At a secret location, security officials will meet daily -- large video screens in front of them -- sharing surveillance data to be gathered during the Republican National Convention. ¶ Out in the streets, St. Paul police will field 3,500-plus officers -- a third of whom will make up mobile field force units dedicated to crowd control.
A mobile nuclear detection unit is at the ready, officials say, and the U.S. Coast Guard is set to deploy helicopters that can carry "ready assault forces" trained to drop from the sky to take on hostile threats, said Coast Guard spokesman Thomas Blue.
"They can move in quick and take care of business," he said.
As security operations go, Minnesota hasn't seen anything like it before.
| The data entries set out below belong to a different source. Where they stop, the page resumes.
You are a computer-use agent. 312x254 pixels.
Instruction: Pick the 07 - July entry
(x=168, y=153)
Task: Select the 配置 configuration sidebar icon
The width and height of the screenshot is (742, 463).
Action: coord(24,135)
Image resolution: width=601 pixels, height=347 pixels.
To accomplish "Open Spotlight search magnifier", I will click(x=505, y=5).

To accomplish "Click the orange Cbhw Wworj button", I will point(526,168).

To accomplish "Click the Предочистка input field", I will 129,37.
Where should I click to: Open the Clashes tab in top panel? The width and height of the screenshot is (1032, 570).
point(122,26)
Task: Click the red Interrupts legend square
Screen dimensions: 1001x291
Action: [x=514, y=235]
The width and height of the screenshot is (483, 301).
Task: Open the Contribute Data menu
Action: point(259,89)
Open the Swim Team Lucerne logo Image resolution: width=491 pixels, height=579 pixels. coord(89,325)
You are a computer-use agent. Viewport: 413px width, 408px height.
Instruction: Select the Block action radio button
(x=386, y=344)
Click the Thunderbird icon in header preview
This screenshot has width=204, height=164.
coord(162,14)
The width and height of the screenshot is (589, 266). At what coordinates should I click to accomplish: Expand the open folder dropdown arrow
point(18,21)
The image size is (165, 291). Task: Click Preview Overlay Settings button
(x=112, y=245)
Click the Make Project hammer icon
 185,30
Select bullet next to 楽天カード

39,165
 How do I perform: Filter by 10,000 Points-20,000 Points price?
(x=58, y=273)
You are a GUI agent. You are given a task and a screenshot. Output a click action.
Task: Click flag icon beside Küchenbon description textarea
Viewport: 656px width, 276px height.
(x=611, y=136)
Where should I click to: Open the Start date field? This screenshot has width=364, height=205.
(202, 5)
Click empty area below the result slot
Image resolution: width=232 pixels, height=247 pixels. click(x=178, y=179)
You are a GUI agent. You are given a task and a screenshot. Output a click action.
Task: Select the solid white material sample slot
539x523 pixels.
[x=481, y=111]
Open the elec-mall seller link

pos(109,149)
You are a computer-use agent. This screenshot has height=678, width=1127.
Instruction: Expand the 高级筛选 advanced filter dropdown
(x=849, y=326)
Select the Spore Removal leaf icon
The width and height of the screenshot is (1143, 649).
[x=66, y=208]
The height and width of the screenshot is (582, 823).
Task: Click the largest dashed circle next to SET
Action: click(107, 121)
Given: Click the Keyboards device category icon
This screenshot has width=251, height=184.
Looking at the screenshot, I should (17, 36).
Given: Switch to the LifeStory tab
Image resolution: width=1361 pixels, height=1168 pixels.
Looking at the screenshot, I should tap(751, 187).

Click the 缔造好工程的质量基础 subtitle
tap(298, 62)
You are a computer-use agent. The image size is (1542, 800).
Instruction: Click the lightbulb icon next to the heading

The Secret Service, charged with designing and implementing the convention security plan, must be "prepared for the worst," spokesman Darrin Blackford said this week.
Critics, including the Coalition to March on the RNC and Stop the War, have accused authorities of exaggerating the possible threats.
In Denver, host of this week's Democratic National Convention, protesters also decried a "police state" after seeing officers in riot gear and atop rooftops.
Asked about the upcoming scene in St. Paul, police spokesman Tom Walsh said: "We're not going to discuss what it looks like. People are going to take away from it what they want to take away from it." But to suggest a police state, he said, "I think that's overstating the case."